Recently, Prime Minister Narendra Modi conveyed his hopes for the earliest solution to Teesta Water Dispute to his Bangladesh counterpart Sheikh Hasina. But, Mamata Banerjee is the sole hurdle to the Teesta river water treaty for the past six years. The controversy is about sharing of Teesta water during the lean season. As water is a state subject, a deal cannot be inked without the approval of CM of West Bengal. Mamata Banerjee is accused of complicating water sharing issues for perceived gains in domestic politics. In 2011, she stopped the UPA government from signing the preliminary agreement with Bangladesh over sharing of Teesta waters.
Teesta is a river originating in Sikkim and flows through West Bengal and Bangladesh. Around 83% of the river’s catchment lies in India and 17% in Bangladesh. India has a higher share of about 55% of the river’s water. So, Bangladesh wants a higher share than what it gets now. It wants 50% of Teesta’s waters between the months of December and May to secure the livelihoods of its farmers and fisherman. As per an estimate of Observer research Foundation, five districts in Bangladesh face acute shortages during the dry season due to the withdrawals of the Teesta’s waters in India.

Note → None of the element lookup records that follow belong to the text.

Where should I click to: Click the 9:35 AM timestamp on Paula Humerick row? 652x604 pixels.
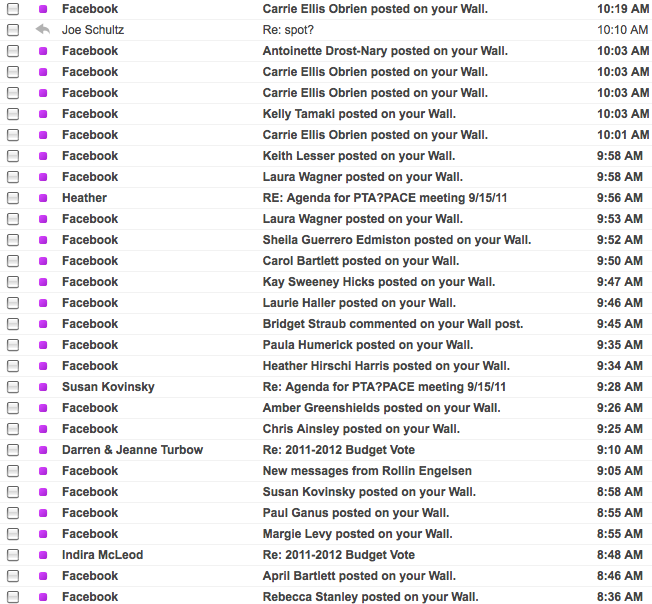620,345
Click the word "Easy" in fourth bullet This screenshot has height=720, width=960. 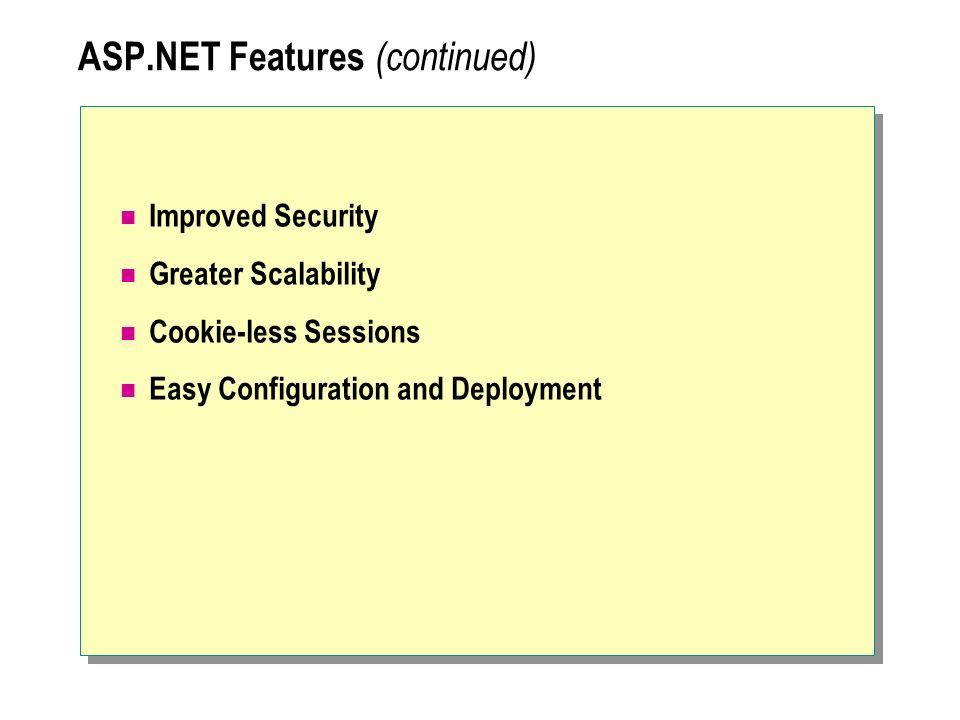(x=180, y=390)
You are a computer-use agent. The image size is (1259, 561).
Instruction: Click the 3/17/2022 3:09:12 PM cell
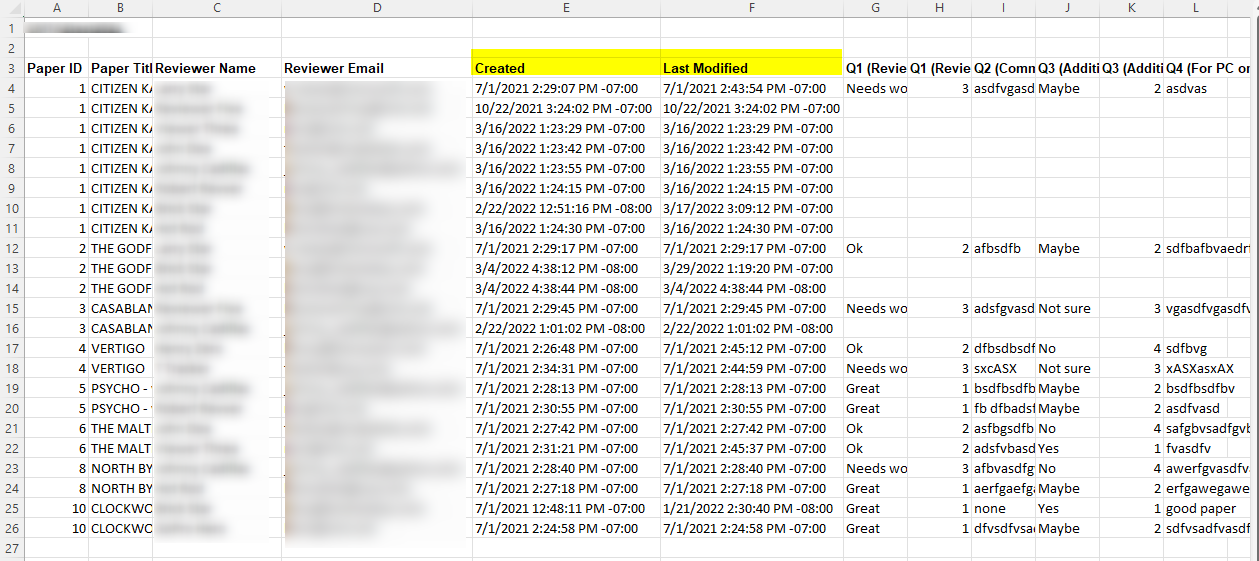pos(751,209)
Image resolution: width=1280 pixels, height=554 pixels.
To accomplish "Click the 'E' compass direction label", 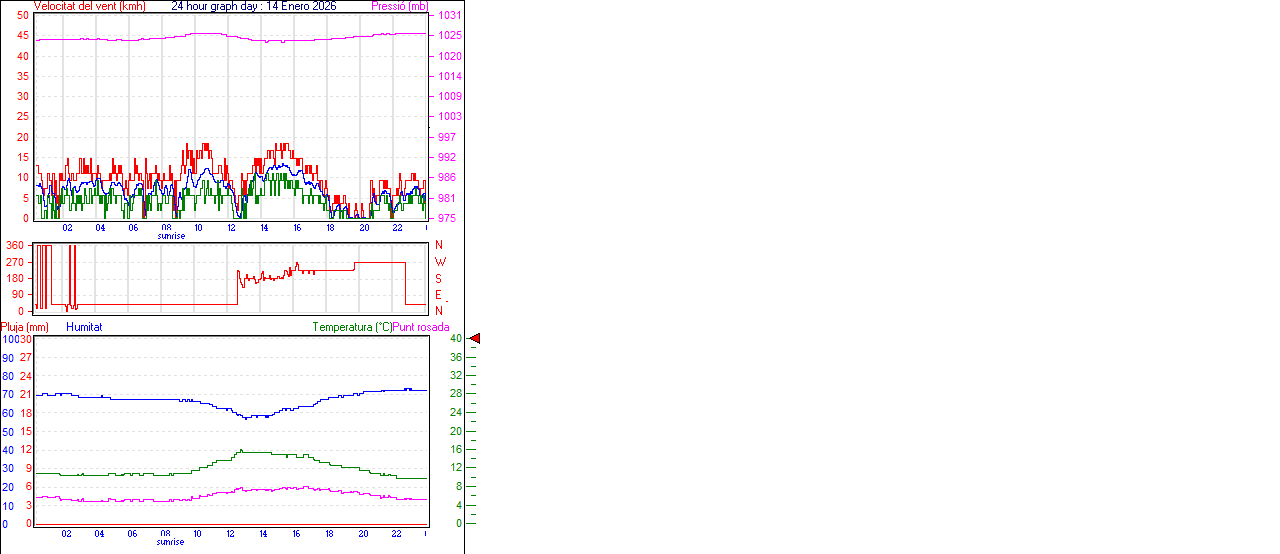I will click(x=439, y=295).
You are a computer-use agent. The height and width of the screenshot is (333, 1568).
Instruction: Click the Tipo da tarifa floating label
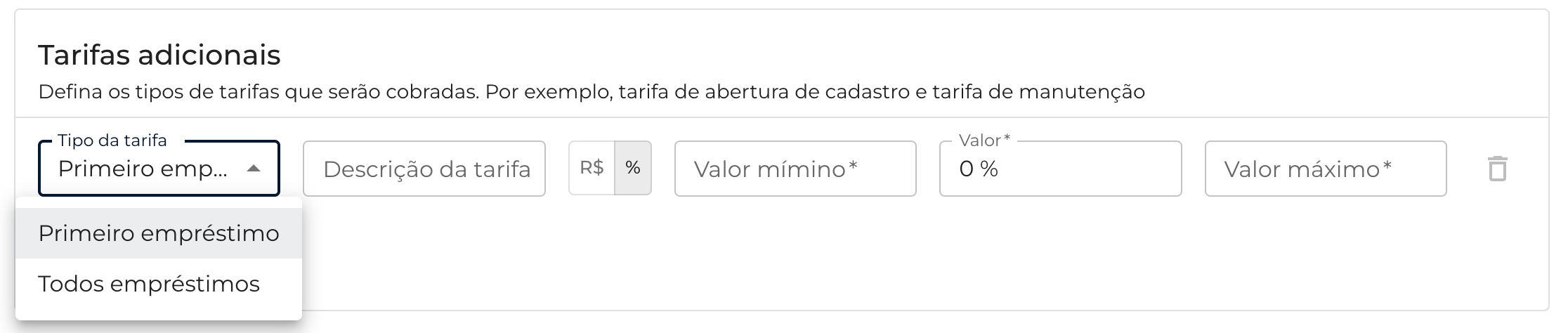tap(112, 141)
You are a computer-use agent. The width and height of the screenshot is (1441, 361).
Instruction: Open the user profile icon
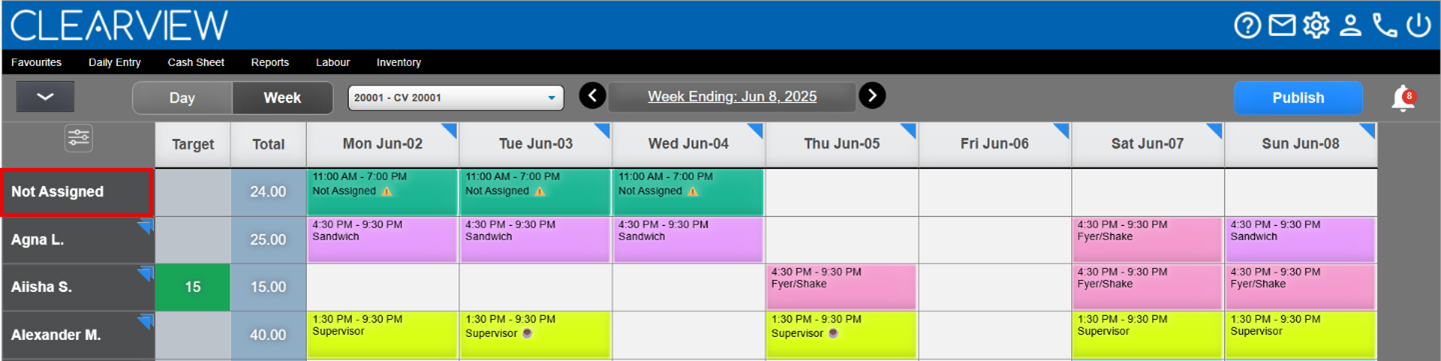[x=1351, y=25]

Negotiations for sharing of river water has been taking place since 1983. In 2011, an interim deal was proposed to be signed which allocated 42.5% of Teesta’s waters to India and 37.5% to Bangladesh. But due to Mamata Banerjee’s opposition, the deal was shelved.
Unlike Ganga water sharing in 1996 or the recent exchange of enclaves with Bangladesh, there exists very little opposition for Teesta river water treaty even in North Bengal, where the river flows.

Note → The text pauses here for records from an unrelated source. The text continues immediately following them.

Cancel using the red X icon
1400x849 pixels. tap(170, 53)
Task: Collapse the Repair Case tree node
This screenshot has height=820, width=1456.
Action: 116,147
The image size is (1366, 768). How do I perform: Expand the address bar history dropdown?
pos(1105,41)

Recently, Mamata Banerjee has proposed linking of three more rivers in North Bengal with Teesta so that there will be enough water to share. But this proposal is termed unviable as the rivers mentioned by Banerjee originates in Bhutan and flows in different gradients when compared with Teesta.
Hydropower generation in Teesta river is another point of contention. In Sikkim alone, there are at least 26 projects that produces 50,000 MW of power. With Banerjee’s tough stance, Bangladesh may approach an international court or demand share from the hydro-electricity generated in Sikkim.